Instructions to follow »
Pull out every line in the records below that contains the word "Select", and copy each one out in full.

Recorded data »

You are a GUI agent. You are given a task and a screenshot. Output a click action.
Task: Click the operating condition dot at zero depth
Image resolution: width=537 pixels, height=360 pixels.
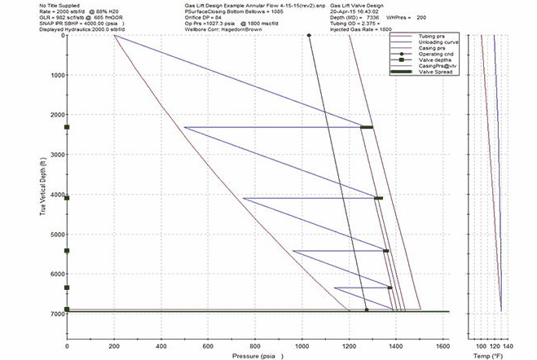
--
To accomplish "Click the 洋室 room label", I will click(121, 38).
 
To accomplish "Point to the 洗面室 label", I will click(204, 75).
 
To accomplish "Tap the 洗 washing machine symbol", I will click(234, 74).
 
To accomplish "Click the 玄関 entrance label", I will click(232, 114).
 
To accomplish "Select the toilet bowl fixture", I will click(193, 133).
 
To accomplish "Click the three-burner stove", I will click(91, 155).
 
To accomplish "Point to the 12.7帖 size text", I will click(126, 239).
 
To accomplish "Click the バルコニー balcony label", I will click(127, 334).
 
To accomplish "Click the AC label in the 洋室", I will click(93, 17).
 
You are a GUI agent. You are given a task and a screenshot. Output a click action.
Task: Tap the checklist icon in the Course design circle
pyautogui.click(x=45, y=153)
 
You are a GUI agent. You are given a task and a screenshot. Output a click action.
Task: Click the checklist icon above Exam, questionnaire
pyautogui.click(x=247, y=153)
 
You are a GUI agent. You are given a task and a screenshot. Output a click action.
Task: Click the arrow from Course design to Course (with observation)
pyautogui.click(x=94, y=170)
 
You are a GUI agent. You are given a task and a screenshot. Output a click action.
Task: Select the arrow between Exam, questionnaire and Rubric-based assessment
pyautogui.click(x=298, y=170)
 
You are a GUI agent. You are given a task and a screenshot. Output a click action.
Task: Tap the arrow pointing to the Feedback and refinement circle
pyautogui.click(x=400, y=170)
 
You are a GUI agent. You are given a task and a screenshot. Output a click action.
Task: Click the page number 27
---
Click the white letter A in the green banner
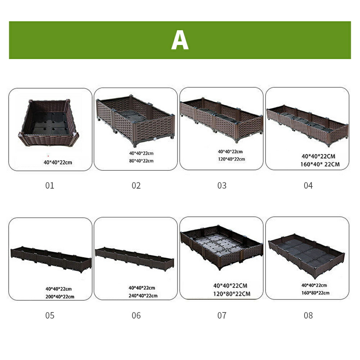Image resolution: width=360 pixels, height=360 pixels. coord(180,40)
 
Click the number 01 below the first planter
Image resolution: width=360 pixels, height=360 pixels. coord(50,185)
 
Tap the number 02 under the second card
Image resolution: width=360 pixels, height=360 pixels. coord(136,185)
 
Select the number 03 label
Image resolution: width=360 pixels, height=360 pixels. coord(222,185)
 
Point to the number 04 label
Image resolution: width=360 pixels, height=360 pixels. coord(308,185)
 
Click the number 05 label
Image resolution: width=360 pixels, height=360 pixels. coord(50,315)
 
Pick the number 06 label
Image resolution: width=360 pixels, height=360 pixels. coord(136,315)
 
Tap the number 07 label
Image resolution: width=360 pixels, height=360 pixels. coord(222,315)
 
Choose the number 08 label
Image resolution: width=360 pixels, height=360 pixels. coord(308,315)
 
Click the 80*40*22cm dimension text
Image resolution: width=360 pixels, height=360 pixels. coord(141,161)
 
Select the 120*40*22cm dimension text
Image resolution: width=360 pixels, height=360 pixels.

Task solution »
To accomplish "Select the toilet bowl fixture", I will click(193, 133).
Task: Select the arrow between Exam, questionnaire and Rubric-based assessment
Select the number 03 label
Select the 120*40*22cm dimension text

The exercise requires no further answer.